Mental health care delivery lagging, senator says

Blunt: JC clinic is example of needed treatment improvements

U.S. Sen. Roy Blunt speaks Wednesday  at a press conference at the Community Health Center of Central Missouri about efforts to improve mental and behavioral health treatment.
U.S. Sen. Roy Blunt speaks Wednesday at a press conference at the Community Health Center of Central Missouri about efforts to improve mental and behavioral health treatment.

Treat the whole person, no matter the issue, U.S. Sen. Roy Blunt told mental health and behavioral advocates on Wednesday in Jefferson City.

"Treating all health the same way creates an environment where we're have a much better chance to help people who need help and know where to go to get it," the Missouri Republican said. "When we can be as open about a mental health challenge as we can if my mom has cancer, my dad just had a heart stint put in or any other problem we're willing to talk about with each another, we would've gotten to a good place on this."

As a co-sponsor of the 2014 Excellence in Mental Health Act (EMHA), Blunt was impassioned by actions taken by places like the Community Health Center of Central Missouri, a federally qualified health center that accepts insured and uninsured patients for their ability to serve patients who may suffer from a form of mental illness.

"The model that we have here at federally qualified health centers, like ours here in Jeff, is the model everyone should be going to. People get treated regardless of the nature of their issue in the same setting," said Richard Lillard, director of behavioral health services at CHCCM. "From the behavioral health standpoint, it helps minimize the stigma that has historically been attached to going to see a psychiatrist or a counselor."

Lillard said people are more apt to talk to their primary care provider about any mental or behavioral issues. So once a person expresses concern to their primary care doctor, it would be best if a behavioral health person can be brought in to the exam room to help promote treatment of the whole person, he said.

Currently, CHCCM offers services in behavioral health, family medicine, dental, pediatrics, pain and chronic disease management, and women's health.

Locally, Compass Health and the Community Health Center are two of 200 providers across the state where patients can get treated.
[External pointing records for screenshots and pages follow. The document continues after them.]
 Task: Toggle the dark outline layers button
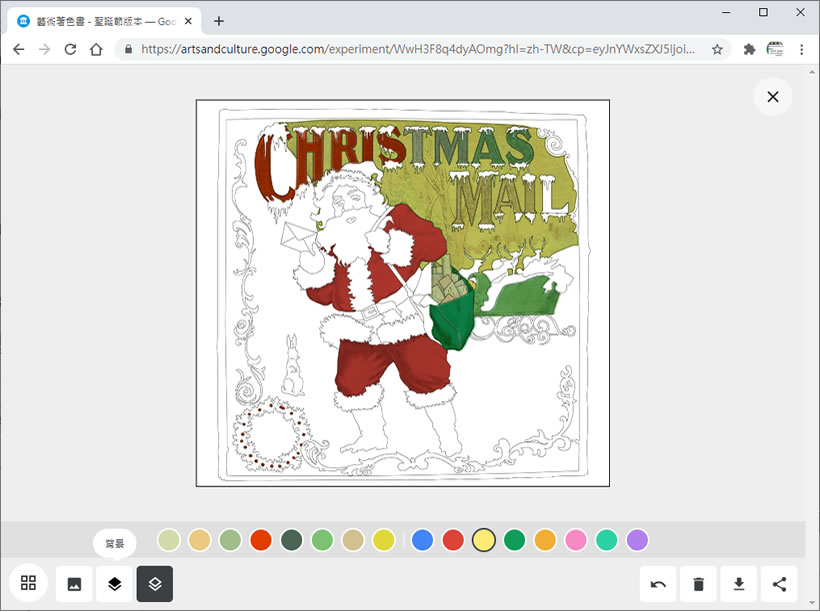pos(155,584)
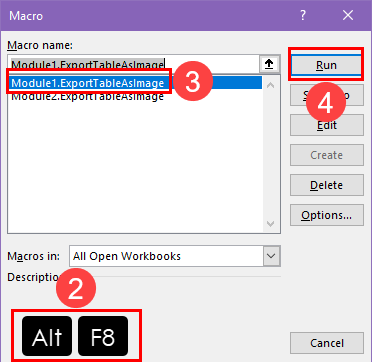The image size is (372, 362).
Task: Click the Delete macro button
Action: pyautogui.click(x=327, y=185)

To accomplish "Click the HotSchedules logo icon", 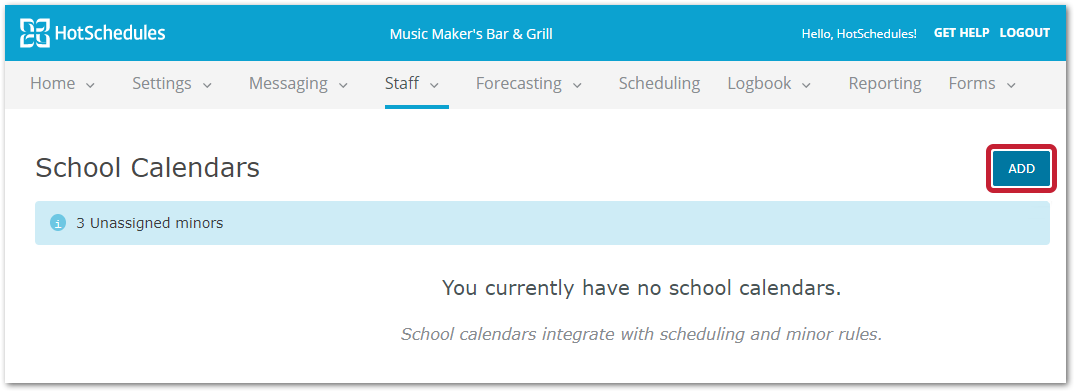I will 35,33.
CHCCM also has facilities in California, Fulton and Linn.

With the support of federal funds, Compass Health behavioral clinics now offer walk-in services, promoting immediate access for care four days a week, according to Tim Swinford, president at Compass Health.

Under the EMHA, Missouri is one of eight states selected to receive funding through a two-year pilot program from the Substance Abuse and Mental Health Services Administration. As of December 2016, the other seven states selected were: New York, New Jersey, Oregon, Oklahoma, Pennsylvania, Minnesota and Nevada.

Under the Affordable Care Act, Blunt said, there was a clause that would grant $1.6 billion to the states for two years, but Blunt recently filed the Community Health Investment, Modernization and Excellence Act that would extend funding for another five years.

Blunt told those at the news conference delays in the budget process would not hinder the funds from flowing to the centers at this point.

Without extension of the Community Health Center Fund, community health centers would lose 70 percent of their funding. This would result in an estimated 2,800 site closures, the loss of 50,000 jobs, and 9 million Americans losing their access to care, according to a late September press release on the senator's website.

The release also notes more than half of a million Missourians, 27 percent of whom are uninsured, rely on community health centers to provide critical, affordable health care services.

"We're like 50 years behind frankly in the way we treat mental health," Blunt said. "The local law enforcement and the emergency rooms in the country have become the de facto mental health delivery system for the country and its totally unacceptable. Nobody benefits from it.

"Now, if you have a health problem, including a behavioral health problem, there are 200 places across Missouri you can go to get treated just like any health problem," he said.